From: Jon Rafkind (rafkind at cs.utah.edu)
Date: Thu Mar 1 15:31:52 EST 2012

Recent problems with phases have led me to investigate how they work in more detail. Here is a brief tutorial on what they are and how they work with macros. The guide and reference have something to say about phases but I don't think they go into enough detail.

Bindings exist in a phase. The link between a binding and its phase is represented by an integer. Phase 0 is the phase used for "plain" definitions, so

(define x 5)

Will put a binding for 'x' into phase 0. 'x' can be defined at higher phases easily

(begin-for-syntax
  (define x 5))

Now 'x' is defined at phase 1. We can easily mix these two definitions in the same module, there is no clash between the two x's because they are defined at different phases.

(define x 3)
(begin-for-syntax
  (define x 9))

'x' at phase 0 has a value of 3 and 'x' at phase 1 has a value of 9.

Syntax objects can refer to these bindings, essentially they capture the binding as a value that can be passed around.

#'x

Is a syntax object that represents the 'x' binding. But which 'x' binding? In the last example there are two x's, one at phase 0 and one at phase 1. Racket will imbue #'x with lexical information for all phases, so the answer is both!

Racket knows which 'x' to use when the syntax object is used. I'll use eval just for a second to prove a point.

First we bind #'x to a pattern variable so we can use it in a template and then just print it.
(eval (with-syntax ([x #'x])
        #'(printf "~a\n" x)))

This will print 3 because x at phase 0 is bound to 3.

(eval (with-syntax ([x #'x])
        #'(begin-for-syntax
            (printf "~a\n" x))))

This will print 9 because we are using x at phase 1 instead of 0. How does Racket know we wanted to use x at phase 1 instead of 0? Because of the 'begin-for-syntax'. So you can see that we started with the same syntax object, #'x, and was able to use it in two different ways -- at phase 0 and at phase 1.

When a syntax object is created its lexical context is immediately set up. When a syntax object is provided from a module its lexical context will still reference the things that were around in the module it came from.

This module will define 'foo' at phase 0 bound to the value 0 and 'sfoo' which binds the syntax object for 'foo'.

;; a.rkt
(define foo 0)
(provide (for-syntax sfoo))
(define-for-syntax sfoo #'foo)
;; why not (define sfoo #'foo) ? I will explain later

;; b.rkt
(require "q.rkt")
(define foo 8)
(define-syntax (m stx)
  sfoo)
(m)

The result of the (m) macro will be whatever value 'sfoo' is bound to, which is #'foo.
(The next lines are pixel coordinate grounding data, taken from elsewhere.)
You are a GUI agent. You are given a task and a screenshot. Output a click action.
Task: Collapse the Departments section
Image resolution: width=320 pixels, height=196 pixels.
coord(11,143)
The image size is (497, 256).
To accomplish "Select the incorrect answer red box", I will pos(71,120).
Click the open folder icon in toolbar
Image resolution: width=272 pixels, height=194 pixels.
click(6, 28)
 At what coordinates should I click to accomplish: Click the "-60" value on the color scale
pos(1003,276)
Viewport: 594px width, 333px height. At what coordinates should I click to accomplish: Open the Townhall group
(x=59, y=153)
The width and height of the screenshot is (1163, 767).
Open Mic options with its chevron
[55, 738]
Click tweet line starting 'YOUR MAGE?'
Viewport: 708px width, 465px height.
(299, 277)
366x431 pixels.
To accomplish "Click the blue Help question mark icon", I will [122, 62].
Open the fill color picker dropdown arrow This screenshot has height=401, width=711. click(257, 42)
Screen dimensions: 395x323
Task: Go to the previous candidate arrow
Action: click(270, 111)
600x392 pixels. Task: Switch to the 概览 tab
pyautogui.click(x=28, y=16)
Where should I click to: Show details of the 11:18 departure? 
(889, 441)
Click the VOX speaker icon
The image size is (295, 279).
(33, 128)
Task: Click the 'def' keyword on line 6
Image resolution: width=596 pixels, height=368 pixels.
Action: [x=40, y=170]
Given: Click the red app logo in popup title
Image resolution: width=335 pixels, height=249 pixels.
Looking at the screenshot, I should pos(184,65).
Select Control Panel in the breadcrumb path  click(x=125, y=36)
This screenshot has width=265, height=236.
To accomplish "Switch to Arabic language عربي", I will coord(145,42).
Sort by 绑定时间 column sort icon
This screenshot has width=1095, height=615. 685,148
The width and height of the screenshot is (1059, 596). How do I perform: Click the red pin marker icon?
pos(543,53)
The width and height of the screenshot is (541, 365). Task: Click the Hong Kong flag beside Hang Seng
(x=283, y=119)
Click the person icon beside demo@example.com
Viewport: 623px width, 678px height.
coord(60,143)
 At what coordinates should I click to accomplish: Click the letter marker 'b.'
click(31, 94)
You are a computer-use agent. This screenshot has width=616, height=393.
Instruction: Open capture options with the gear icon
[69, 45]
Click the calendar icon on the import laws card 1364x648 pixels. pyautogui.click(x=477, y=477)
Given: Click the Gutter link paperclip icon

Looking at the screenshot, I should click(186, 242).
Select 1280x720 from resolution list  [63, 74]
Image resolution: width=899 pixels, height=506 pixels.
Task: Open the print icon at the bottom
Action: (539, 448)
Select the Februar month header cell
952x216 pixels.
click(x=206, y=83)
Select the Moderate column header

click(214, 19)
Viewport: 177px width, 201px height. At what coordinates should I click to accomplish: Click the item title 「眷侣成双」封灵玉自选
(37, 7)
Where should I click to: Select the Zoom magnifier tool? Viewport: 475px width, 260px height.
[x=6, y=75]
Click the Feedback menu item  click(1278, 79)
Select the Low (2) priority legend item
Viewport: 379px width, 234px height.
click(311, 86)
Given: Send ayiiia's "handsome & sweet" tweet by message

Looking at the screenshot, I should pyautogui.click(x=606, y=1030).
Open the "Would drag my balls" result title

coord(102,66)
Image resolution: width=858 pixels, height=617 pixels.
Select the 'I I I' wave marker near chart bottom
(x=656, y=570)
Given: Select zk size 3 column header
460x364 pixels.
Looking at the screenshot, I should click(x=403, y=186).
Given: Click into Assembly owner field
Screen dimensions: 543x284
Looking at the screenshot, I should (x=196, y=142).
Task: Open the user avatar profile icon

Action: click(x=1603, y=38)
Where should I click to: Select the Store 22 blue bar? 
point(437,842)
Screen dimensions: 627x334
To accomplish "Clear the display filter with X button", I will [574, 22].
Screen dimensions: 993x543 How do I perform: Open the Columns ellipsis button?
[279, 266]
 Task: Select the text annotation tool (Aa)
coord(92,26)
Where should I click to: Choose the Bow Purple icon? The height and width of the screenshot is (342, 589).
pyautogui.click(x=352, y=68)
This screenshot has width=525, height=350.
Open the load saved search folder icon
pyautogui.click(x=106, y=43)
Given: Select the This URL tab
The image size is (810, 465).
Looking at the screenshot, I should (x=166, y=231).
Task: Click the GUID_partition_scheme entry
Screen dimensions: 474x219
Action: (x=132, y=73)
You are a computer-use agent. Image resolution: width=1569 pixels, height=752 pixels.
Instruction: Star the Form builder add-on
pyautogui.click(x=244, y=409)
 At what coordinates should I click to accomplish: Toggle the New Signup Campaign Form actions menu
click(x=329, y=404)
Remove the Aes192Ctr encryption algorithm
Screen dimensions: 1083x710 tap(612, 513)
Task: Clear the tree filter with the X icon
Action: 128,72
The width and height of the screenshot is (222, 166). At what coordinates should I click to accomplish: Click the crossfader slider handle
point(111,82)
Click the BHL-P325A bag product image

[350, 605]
The #'foo that 'sfoo' knows that 'foo' is bound from the a.rkt module at phase 0. Even though there is another 'foo' in b.rkt this will not confuse Racket.

Note that 'sfoo' is bound at phase 1. This is because (m) is a macro so its body executes at one phase higher than it was defined at. Since it was defined at phase 0 it will execute at phase 1, so any bindings it refers to also need to be bound at phase 1.

Now really what I want to show is how bindings can be confused when modules are imported at different phases. Racket allows us to import a module at an arbitrary phase using require.

(require "a.rkt") ;; import at phase 0
(require (for-syntax "a.rkt")) ;; import at phase 1
(require (for-template "a.rkt")) ;; import at phase -1
(require (for-meta 5 "a.rkt" )) ;; import at phase 5

What does it mean to 'import at phase 1'? Effectively it means that all the bindings from that module will have their phase increased by one.

;; c.rkt
(define x 0) ;; x is defined at phase 0

;; d.rkt
(require (for-syntax "c.rkt"))

Now in d.rkt there will be a binding for 'x' at phase 1 instead of phase 0.

So lets look at a.rkt from above and see what happens if we try to create a binding for the #'foo syntax object at phase 0.

;; a.rkt
(define foo 0)
(define sfoo #'foo)
(provide sfoo)

Now both 'foo' and 'sfoo' are defined at phase 0. The lexical context of #'foo will know that there is a binding for 'foo' at phase 0. In fact it seems like things are working just fine, if we try to eval sfoo in a.rkt we will get 0.

(eval sfoo)
--> 0

But now lets use sfoo in a macro.

(define-syntax (m stx)
  sfoo)
(m)

We get an error 'reference to an identifier before its definition: sfoo'. Clearly 'sfoo' is not defined at phase 1 so we cannot refer to it inside the macro. Lets try to use 'sfoo' in another module by importing a.rkt at phase 1. Then we will get 'sfoo' at phase 1.

;; b.rkt
(require (for-syntax "a.rkt")) ;; now we have sfoo at phase 1
(define-syntax (m stx)
  sfoo)
(m)

$ racket b.rkt
compile: unbound identifier (and no #%top syntax transformer is bound) in: foo

Racket says that 'foo' is unbound now. When 'a.rkt' is imported at phase 1 we have the following bindings

foo at phase 1
sfoo at phase 1

So the macro 'm' can see sfoo and will return the #'foo syntax object which knows that 'foo' was bound at phase 0. But there is no 'foo' at phase 0 in b.rkt, there is only a 'foo' at phase 1, so we get an error. That is why 'sfoo' needed to be bound at phase 1 in a.rkt. In that case we would have had the following bindings after doing (require "a.rkt")

foo at phase 0
sfoo at phase 1

So we can still use 'sfoo' in the macro since its bound at phase 1 and when the macro finishes it will refer to a 'foo' binding at phase 0.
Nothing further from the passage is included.